Distinzione tra Tragico e Comico

In letteratura esiste una distinzione, ereditata dal mondo classico, fra due ambiti: il tragico da una parte e il comico dall’altra. È una distinzione che riguarda gli argomenti, i personaggi e le parole stesse. Tragici, vale a dire elevati, sublimi, sono per esempio argomenti e parole legati al valore, alla guerra, alla riflessione, all’amore spirituale, e personaggi come divinità, eroi e nobili. comici, cioè bassi, quotidiani, sono per esempio argomenti e parole legati all’amore fisico, alle attività manuali, al corpo, e personaggi realistici come popolani.

Evoluzione nel Medioevo

La distinzione tra i due ambiti è rigorosissima nel mondo classico: ci sono generi letterari tragici e generi letterari comici, che non si possono mescolare. I generi tragici sono considerati più difficili e migliori. Nel Medioevo la situazione cambia: i generi letterari cominciano a fondersi e a contaminarsi tra loro e nella stessa opera possono convivere elementi – situazionali e linguistici – tragici e comici. Un buon esempio è la Divina Commedia di Dante Alighieri, che mescola angeli e diavoli, santi e peccatori e – a livello linguistico – parole elevate e parole basse (a volta addirittura “parolacce”).

Influenza Classica e Romanticismo

Tuttavia il richiamo dell’eredità classica per la poesia, specialmente per la lirica, è così forte che fino all’inizio dell’Ottocento si tenderà comunque a trattare solo soggetti elevati e spirituali e si considererà impoetico affrontare argomenti comici (il corpo, il sesso, il cibo, …) e usare parole di registro basso o relative ad argomenti bassi.

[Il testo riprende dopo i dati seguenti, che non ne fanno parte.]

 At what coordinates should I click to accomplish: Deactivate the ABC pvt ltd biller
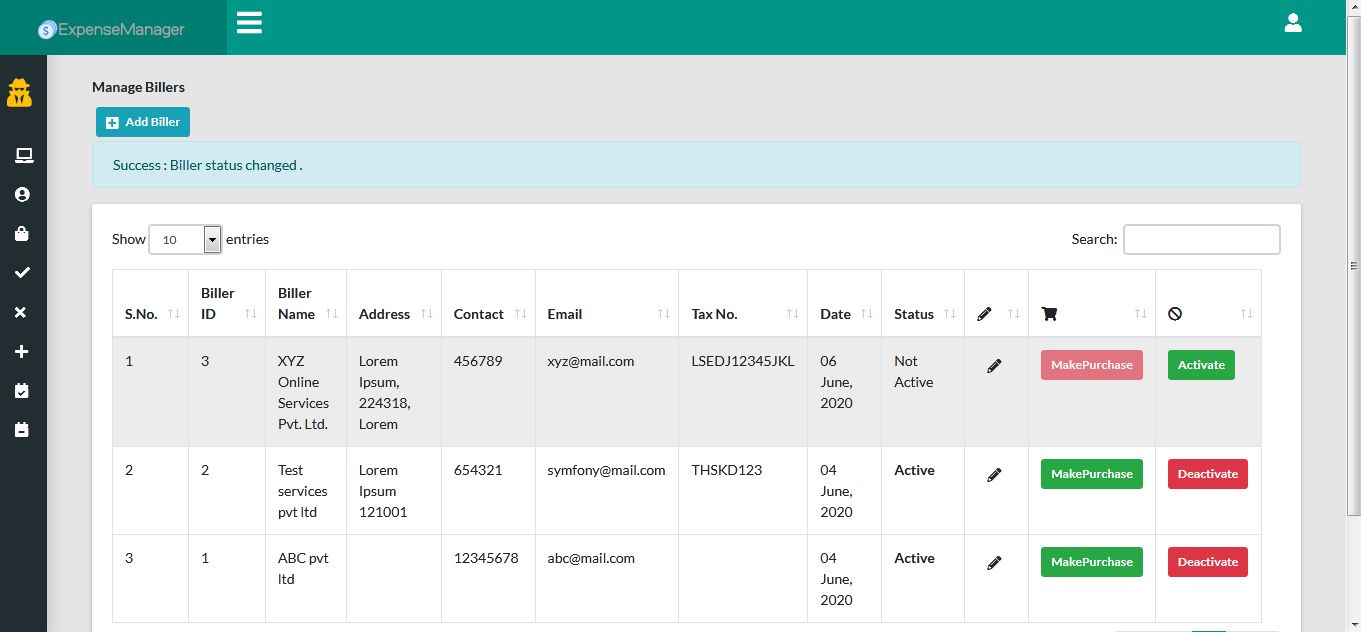click(x=1207, y=561)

Ancora più malvista sarà la contaminazione, vale a dire la mescolanza, di tragico e di comico nella stessa opera. Queste regole saranno definitivamente poste in discussione solo dal Romanticismo e in seguito saranno, almeno in parte, abbandonate.

Domande da interrogazione

  1. Qual è la principale distinzione tra il tragico e il comico in letteratura?
  2. La distinzione si basa su argomenti, personaggi e parole: il tragico è legato a temi elevati come il valore e l'amore spirituale, con personaggi nobili, mentre il comico si riferisce a temi quotidiani e realistici, come l'amore fisico e i popolani.

  3. Come è cambiata la distinzione tra generi letterari nel Medioevo?
  4. Nel Medioevo, i generi tragici e comici iniziano a fondersi, permettendo la coesistenza di elementi tragici e comici all'interno della stessa opera, come dimostra la "Divina Commedia" di Dante Alighieri.

  5. Qual è l'impatto dell'eredità classica sulla poesia fino all'Ottocento?
  6. Fino all'inizio dell'Ottocento, l'eredità classica porta a trattare solo soggetti elevati e spirituali, considerandosi impoetico affrontare argomenti comici e mescolare tragico e comico nella stessa opera.